Return the entries in full, exactly as written.

[Stored data entries]
---
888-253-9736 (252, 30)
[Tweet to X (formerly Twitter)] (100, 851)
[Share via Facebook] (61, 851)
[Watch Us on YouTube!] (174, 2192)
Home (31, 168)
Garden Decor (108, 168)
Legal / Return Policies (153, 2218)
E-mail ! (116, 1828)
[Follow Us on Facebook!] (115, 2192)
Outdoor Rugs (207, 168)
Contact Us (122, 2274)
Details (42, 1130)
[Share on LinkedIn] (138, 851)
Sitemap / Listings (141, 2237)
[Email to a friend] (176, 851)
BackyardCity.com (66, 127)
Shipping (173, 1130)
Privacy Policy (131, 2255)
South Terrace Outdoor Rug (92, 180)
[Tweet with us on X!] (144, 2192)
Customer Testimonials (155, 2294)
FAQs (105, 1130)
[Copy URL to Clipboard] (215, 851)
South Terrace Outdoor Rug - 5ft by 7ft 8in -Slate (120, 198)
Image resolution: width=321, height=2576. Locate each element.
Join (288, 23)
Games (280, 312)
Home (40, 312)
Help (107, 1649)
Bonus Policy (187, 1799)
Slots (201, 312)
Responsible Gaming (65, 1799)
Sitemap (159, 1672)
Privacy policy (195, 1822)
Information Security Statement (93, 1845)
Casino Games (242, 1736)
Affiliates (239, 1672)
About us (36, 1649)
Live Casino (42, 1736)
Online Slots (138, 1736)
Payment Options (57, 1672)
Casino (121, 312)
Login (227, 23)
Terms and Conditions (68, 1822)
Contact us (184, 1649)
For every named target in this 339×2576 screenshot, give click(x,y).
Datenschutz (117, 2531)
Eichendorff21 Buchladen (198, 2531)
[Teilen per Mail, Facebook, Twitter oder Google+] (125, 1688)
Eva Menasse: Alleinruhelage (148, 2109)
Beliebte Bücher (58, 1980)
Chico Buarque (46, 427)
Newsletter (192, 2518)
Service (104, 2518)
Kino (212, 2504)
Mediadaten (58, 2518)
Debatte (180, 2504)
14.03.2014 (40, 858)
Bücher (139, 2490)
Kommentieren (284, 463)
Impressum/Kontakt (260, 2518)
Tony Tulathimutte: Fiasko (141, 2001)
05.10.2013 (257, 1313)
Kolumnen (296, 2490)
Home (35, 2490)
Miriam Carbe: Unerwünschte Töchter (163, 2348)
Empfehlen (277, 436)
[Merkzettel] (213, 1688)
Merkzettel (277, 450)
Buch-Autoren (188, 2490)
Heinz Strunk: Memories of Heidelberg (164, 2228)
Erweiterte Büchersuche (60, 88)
---
## Written response
888-253-9736 (252, 30)
[Tweet to X (formerly Twitter)] (100, 851)
[Share via Facebook] (61, 851)
[Watch Us on YouTube!] (174, 2192)
Home (31, 168)
Garden Decor (108, 168)
Legal / Return Policies (153, 2218)
E-mail ! (116, 1828)
[Follow Us on Facebook!] (115, 2192)
Outdoor Rugs (207, 168)
Contact Us (122, 2274)
Details (42, 1130)
[Share on LinkedIn] (138, 851)
Sitemap / Listings (141, 2237)
[Email to a friend] (176, 851)
BackyardCity.com (66, 127)
Shipping (173, 1130)
Privacy Policy (131, 2255)
South Terrace Outdoor Rug (92, 180)
[Tweet with us on X!] (144, 2192)
Customer Testimonials (155, 2294)
FAQs (105, 1130)
[Copy URL to Clipboard] (215, 851)
South Terrace Outdoor Rug - 5ft by 7ft 8in -Slate (120, 198)
Image resolution: width=321, height=2576. Locate each element.
Join (288, 23)
Games (280, 312)
Home (40, 312)
Help (107, 1649)
Bonus Policy (187, 1799)
Slots (201, 312)
Responsible Gaming (65, 1799)
Sitemap (159, 1672)
Privacy policy (195, 1822)
Information Security Statement (93, 1845)
Casino Games (242, 1736)
Affiliates (239, 1672)
About us (36, 1649)
Live Casino (42, 1736)
Online Slots (138, 1736)
Payment Options (57, 1672)
Casino (121, 312)
Login (227, 23)
Terms and Conditions (68, 1822)
Contact us (184, 1649)
For every named target in this 339×2576 screenshot, give click(x,y).
Datenschutz (117, 2531)
Eichendorff21 Buchladen (198, 2531)
[Teilen per Mail, Facebook, Twitter oder Google+] (125, 1688)
Eva Menasse: Alleinruhelage (148, 2109)
Beliebte Bücher (58, 1980)
Chico Buarque (46, 427)
Newsletter (192, 2518)
Service (104, 2518)
Kino (212, 2504)
Mediadaten (58, 2518)
Debatte (180, 2504)
14.03.2014 (40, 858)
Bücher (139, 2490)
Kommentieren (284, 463)
Impressum/Kontakt (260, 2518)
Tony Tulathimutte: Fiasko (141, 2001)
05.10.2013 (257, 1313)
Kolumnen (296, 2490)
Home (35, 2490)
Miriam Carbe: Unerwünschte Töchter (163, 2348)
Empfehlen (277, 436)
[Merkzettel] (213, 1688)
Merkzettel (277, 450)
Buch-Autoren (188, 2490)
Heinz Strunk: Memories of Heidelberg (164, 2228)
Erweiterte Büchersuche (60, 88)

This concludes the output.